Robinhood is super user friendly, but recent events lowered public confidence. Here are some Robinhood alternatives.

Published onFebruary 18, 2022

Robinhood screenshot best Robinhood alternatives

Robinhood changed the face of investing, as it was one of the pioneers of the $0 commissions rule that most brokerages follow now. Not only that, the app is insanely easy to use, easy to access, and it gets people into a complicated thing at a pace that works for a lot of people. Unfortunately, it’s not all good. Robinhood lets beginners do things they shouldn’t be able to do without better knowledge such as trading options. Plus, with the whole GameStop controversy, Robinhood cost a lot of people money by restricting dozens of stocks. This tanked public opinion of the app and many people want to leave.

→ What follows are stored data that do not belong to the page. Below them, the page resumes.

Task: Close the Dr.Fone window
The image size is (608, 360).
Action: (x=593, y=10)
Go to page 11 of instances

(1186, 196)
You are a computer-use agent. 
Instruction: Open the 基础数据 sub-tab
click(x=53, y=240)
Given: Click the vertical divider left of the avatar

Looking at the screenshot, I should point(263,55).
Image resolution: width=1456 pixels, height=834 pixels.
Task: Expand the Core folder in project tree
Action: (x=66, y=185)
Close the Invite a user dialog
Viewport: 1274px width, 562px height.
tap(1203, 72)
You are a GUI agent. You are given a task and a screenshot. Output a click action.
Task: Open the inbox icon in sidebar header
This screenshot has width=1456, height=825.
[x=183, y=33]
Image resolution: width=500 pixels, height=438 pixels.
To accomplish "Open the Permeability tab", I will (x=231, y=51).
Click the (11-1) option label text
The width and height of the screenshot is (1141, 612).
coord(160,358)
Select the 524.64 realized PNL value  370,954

We can help with the best Robinhood alternatives to try.

Also, the above and below information is not financial advice and is meant for informational purposes only. We are not drawing affiliate or advertising revenue from any of the services listed or discussed here.

The best Robinhood alternatives on Android

What made Robinhood good?

There is a reason why millions of people flocked to Robinhood to begin with. The company shaved away a lot of the complicated parts of stock trading to make it a lot easier for beginners. In fact, Robinhood is still among the most beginner-friendly stock brokers available anywhere. You can trade stocks quickly and easily without needing to know the ins and outs of trading stocks. Unfortunately, that approach is a double-edged sword. People trade stocks with ease on Robinhood but don’t really know how it works. That can cause all sorts of problems, especially if users get into things like options.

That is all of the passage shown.